Because environments that most people find comfortable can put me into temperature meltdown, I often have to choose between bowing out of a group event for a reason that people think is stupid or untrue, or attending and making others uncomfortable with my access needs. Either way I risk being told that I don’t care enough about people, when in fact I am doing invisible extra work just to “relax” with them. The emotional labor that Aspie women and female-ish people do to stay connected is not really appreciated because of sexism.

High Court to Decide on Religious Freedom to Discriminate

While the wedding cake example [in Masterpiece Cake Shop v. Colorado Civil Rights Commission] may seem trivial in isolation, it’s a microaggression which, if multiplied, intentionally creates a climate of fear and exclusion for LGBTQ citizens. Consider the hundreds of small transactions and interactions you engage in each week, then imagine the anxiety of wondering whether you’ll be refused service, each and every time. Think about having to calculate whether it’s too risky, for your emotional and perhaps physical safety, to leave your house and go to the store today.
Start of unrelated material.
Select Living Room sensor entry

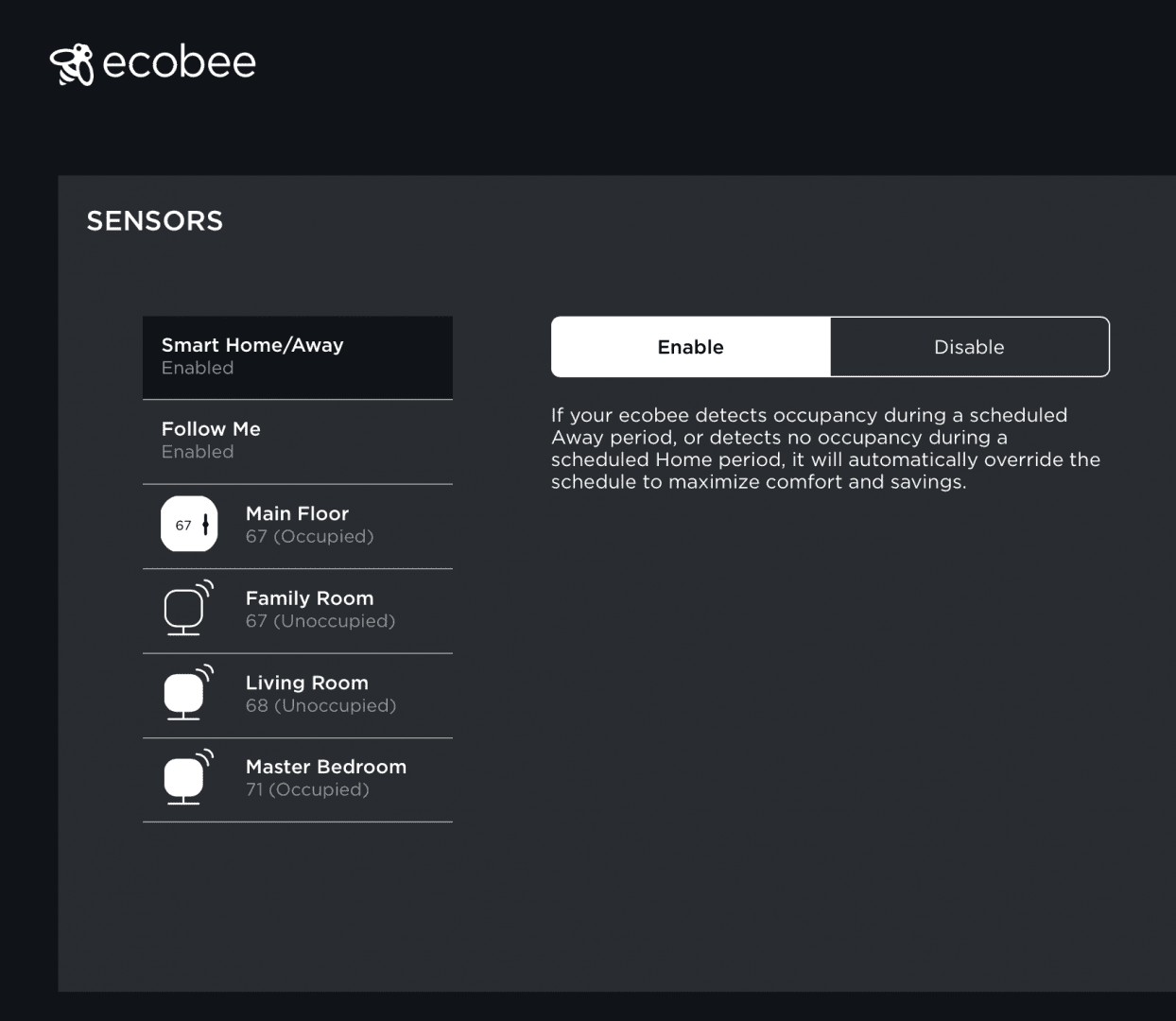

The Cthulhu Prayer Breakfast and the Death of White Jesus

Perhaps our modern god has been an idol of (liberal) intellectual or (conservative) moral certainty, not a real presence we depend on in our helplessness and unknowing, so when those certainties die, God appears dead. Whether you replace that with the Jesus of liberation theology, or a sense of oneness with all life, I think there has to be something we align ourselves with, above the oppressive systems of the moment, so we can name falsehood and evil for what it is, and find strength to resist.

Baba Yaga sends you best witches for 2018.